[TEKST DO PRZECZYTANIA]:
Pisarka wzięła w niej na warsztat jedną z najpotężniejszych dynastii na świecie: rodzinę Bushów. George Herbert Walker Bush, 41. prezydent USA i George Walker Bush, 43 prezydent USA wywodzą się z dwóch starych i bogatych rodzin południowców: Bushów i Walkerów, które wielomilionowych majątków dorobiły się jeszcze w XIX wieku. Ich dzieci dorastały w luksusie, "odpowiednim towarzystwie", chodziły do drogich szkół, studiowały na prestiżowym uniwersytecie Yale i dzięki rodzinnym koneksjom z sukcesami wchodziły w świat wielkich interesów, pieniędzy i polityki. Oba rody połączyły się poprzez małżeństwo w 1921 roku między Dorothy Walker i Prescottem Sheldonem Bushem, dziadkami obecnego prezydenta.
To właśnie Prescott otworzył kolejnym pokoleniom Bushów dostęp do najbardziej zaszczytnych stanowisk, choć jego potomkowie wypadają niezwykle
blado w porównaniu z klasą prezentowaną przez dziadka. Prescott przez wiele lat zasiadał w Senacie i należał do współpracowników prezydenta Dwighta Eisenhowera. Przez ten czas wyrobił sobie duży autorytet w waszyngtońskich kręgach władzy. Uważano go za liberalnego republikanina, który pomimo wychowania w konserwatywnej atmosferze, potrafił popierać np. kontrolę urodzin. Prescott należał też do zwolenników rozszerzania praw obywatelskich na czarną mniejszość i jako jedyny senator republikański publicznie protestował przeciwko antykomunistycznej i inkwizycyjnej działalności senatora Josepha McCarthy'ego. Czym zresztą wywoływał wściekłość kolegów z partii i swoich wyborców.

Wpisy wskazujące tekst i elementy
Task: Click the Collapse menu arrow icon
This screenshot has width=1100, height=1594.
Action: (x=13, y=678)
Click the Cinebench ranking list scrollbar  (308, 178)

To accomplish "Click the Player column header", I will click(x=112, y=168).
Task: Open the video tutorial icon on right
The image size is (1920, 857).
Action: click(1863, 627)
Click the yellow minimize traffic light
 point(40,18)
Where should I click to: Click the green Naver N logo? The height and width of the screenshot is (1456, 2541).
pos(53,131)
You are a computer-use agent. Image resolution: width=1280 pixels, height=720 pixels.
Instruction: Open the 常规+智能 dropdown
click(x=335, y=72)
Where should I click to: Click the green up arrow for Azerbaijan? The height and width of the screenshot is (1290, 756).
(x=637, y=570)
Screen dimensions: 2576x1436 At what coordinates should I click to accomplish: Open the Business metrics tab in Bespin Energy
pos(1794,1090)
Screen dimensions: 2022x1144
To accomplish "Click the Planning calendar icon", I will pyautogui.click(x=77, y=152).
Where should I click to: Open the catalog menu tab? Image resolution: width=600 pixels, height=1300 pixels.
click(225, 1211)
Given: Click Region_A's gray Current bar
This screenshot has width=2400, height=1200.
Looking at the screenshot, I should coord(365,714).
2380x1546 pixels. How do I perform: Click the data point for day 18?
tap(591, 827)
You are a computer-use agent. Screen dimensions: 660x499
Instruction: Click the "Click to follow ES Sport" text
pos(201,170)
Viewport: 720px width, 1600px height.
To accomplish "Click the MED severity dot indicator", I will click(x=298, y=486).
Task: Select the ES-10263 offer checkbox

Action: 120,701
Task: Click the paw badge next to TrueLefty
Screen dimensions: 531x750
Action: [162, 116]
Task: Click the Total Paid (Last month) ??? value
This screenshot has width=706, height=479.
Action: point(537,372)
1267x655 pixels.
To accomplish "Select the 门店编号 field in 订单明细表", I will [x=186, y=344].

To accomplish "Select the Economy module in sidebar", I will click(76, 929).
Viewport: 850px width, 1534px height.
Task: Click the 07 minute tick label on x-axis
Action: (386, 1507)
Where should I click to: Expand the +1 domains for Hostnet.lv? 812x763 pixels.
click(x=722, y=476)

[TWOJE ZADANIE]: Wypisz słowo w słowo fragment tekstu o rodzinie Bushów od „Pisarka wzięła w” do „dziadkami obecnego prezydenta.”. Wpisy nie mają żadnego związku z tekstem.

[ODPOWIEDŹ]:
Pisarka wzięła w niej na warsztat jedną z najpotężniejszych dynastii na świecie: rodzinę Bushów. George Herbert Walker Bush, 41. prezydent USA i George Walker Bush, 43 prezydent USA wywodzą się z dwóch starych i bogatych rodzin południowców: Bushów i Walkerów, które wielomilionowych majątków dorobiły się jeszcze w XIX wieku. Ich dzieci dorastały w luksusie, "odpowiednim towarzystwie", chodziły do drogich szkół, studiowały na prestiżowym uniwersytecie Yale i dzięki rodzinnym koneksjom z sukcesami wchodziły w świat wielkich interesów, pieniędzy i polityki. Oba rody połączyły się poprzez małżeństwo w 1921 roku między Dorothy Walker i Prescottem Sheldonem Bushem, dziadkami obecnego prezydenta.